▸ **TEXT SHOWN**:
______________________________

Platform-agnostic A/B experiment readout auditor with SRM, peeking, MDE, practical significance, Welch t-test, guardrail, and pre-period balance checks.
Project description
TrialCheck
Platform-agnostic A/B experiment readout auditor.
TrialCheck does not run experiments. It audits completed readouts from any experimentation platform, spreadsheet, or warehouse export and returns a structured PASS / WARN / FAIL report.
About
Most experimentation platforms surface a p-value and a lift estimate. That is not enough information to make a trustworthy ship decision.
Before shipping an experiment result, a senior data scientist checks a consistent set of questions: Did assignment work correctly? Was the result called early? Is the effect large enough to matter in practice? Did any guardrail metrics move harmfully? Were the variants balanced before the test started? These checks are well-understood, but they are rarely automated — they live in runbooks, reviewer checklists, or institutional memory.
TrialCheck packages those checks into a single library call. It accepts a structured experiment summary (assignment counts, metric data, optional guardrails and pre-period covariates) and returns a per-check PASS / WARN / FAIL / INSUFFICIENT_INPUT report with recommendations. The result is readable by humans and parseable by machines (JSON, Markdown, HTML output).
The intended use case: a data scientist or analytics lead runs TrialCheck at readout time, reviews the report, and makes a better-informed decision. TrialCheck is decision support — not a decision-maker.

______________________________

▸ **COLLECTED MATERIAL**:
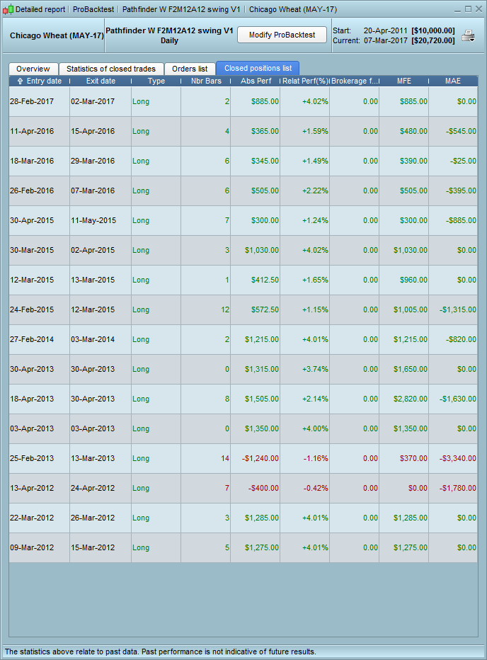Click the Type column header
Viewport: 487px width, 660px height.
(x=156, y=81)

______________________________

▸ **CHALLENGE 1**:
Using the TrialCheck description, answer:
(a) Besides assignment counts and metric data, what optional inputs does TrialCheck accept?
(b) In which output formats can its report be produced?
(c) Where do these readout checks usually live, since they are rarely automated?
▸ **CHALLENGE 2**: Reproduce the TrialCheck description word for word, from "TrialCheck packages those" to "Markdown, HTML output).".

▸ **FULL ANSWER 1**:
(a) Guardrails and pre-period covariates.
(b) JSON, Markdown, and HTML.
(c) In runbooks, reviewer checklists, or institutional memory.

▸ **FULL ANSWER 2**:
TrialCheck packages those checks into a single library call. It accepts a structured experiment summary (assignment counts, metric data, optional guardrails and pre-period covariates) and returns a per-check PASS / WARN / FAIL / INSUFFICIENT_INPUT report with recommendations. The result is readable by humans and parseable by machines (JSON, Markdown, HTML output).